Talk to a customer and they’ll tell you that Uber is easier and, in many cities, cheaper than its rivals.
But that’s exactly half of the story. It’s on the supply side where things get interesting.
Firstly, Uber treats a city’s transportation system as a big maths problem that can be solved. Existing systems treat getting a taxi as an imprecise art, and a matter of luck and judgment.
Imagine you are an omniscient city planner, able to allocate cars at will, and that you have a lot of information at your fingertips. At a glance, you can see the number of cars on the road, their locations, the locations of customers, average journey time, average prices per distance travelled, peak usage hours and destinations, a host of standard deviations, and so on.
If you had the processing power, you’d be able to make lightning-fast allocation decisions about where to send cars.
You’d be able to predict with great confidence when cars are busiest, and you’d be able to make your cars sing with efficiency by boosting the utilisation of your fleet.
Now compare this to the status quo: individual taxis stumble across customers both by habit, luck, and occasional missives from the central office, where a customer booking has wound its way through a call centre.
I’d invest my money in the omniscient city planner.
But this isn’t the clever bit. Uber doesn’t actually have any cars or drivers, in the traditional sense. Instead, it simply incentivises local freelancers and existing car companies to use the app.
That means that no Uber workforce is the same in any country: the company’s fleet reflects local market conditions wherever it goes.
This is the key to the success of globalised companies.
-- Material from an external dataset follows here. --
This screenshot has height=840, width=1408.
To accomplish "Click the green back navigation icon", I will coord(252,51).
The Catholic Church, one of the first multinational corporations, staffs its dioceses with local priests, all the better to deploy the localised, homely imagery needed to keep pews filled. Subway says it changes its menu based on the “cultural tastes, customs and religious preferences” of its customers.
Sociologists call this trend glocalisation: a hideous portmanteau used to excuse the existence of McSushi.
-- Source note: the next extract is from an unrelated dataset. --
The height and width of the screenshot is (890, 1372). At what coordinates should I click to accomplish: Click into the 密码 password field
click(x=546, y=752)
But a key difference between Uber and traditional multinationals is that, in the latter, product and organisational differences are the result of specific management decisions.
Localisation is built automatically into Uber’s business model. Existing car operators want the larger volumes brought by Uber, and so sign up. Uber gets its localised fleet, with its local drivers. When Uber grows, the suppliers feeding it grow.
The data that fuels Uber can also boost car companies. If UberBlack, the premium app, is more popular than UberX, the discount offering, car companies know what kind of cars to add to their fleets. Driver ratings can help companies to reward their best performers.
Not all is sweetness and light at Uber HQ. One executive reportedly used the app’s data to track a reporter he disliked. The company faces a host of legal, regulatory, and public relations battles in New York, Toronto, London and a range of major European cities, as a broad coalition of opponents, from feminist activists to concerned taxi drivers, seeks to prune the company’s growth.
But Uber is hydra-headed. It takes varied forms across different jurisdictions. Its opponents will find it all but impossible to fight and win battles across the world. Uber has the luxury of fighting its opponents one market at a time, with US$1 billion of ammunition to spend on fancy lawyers.
Besides – as its users will tell you, it’s easier and often cheaper.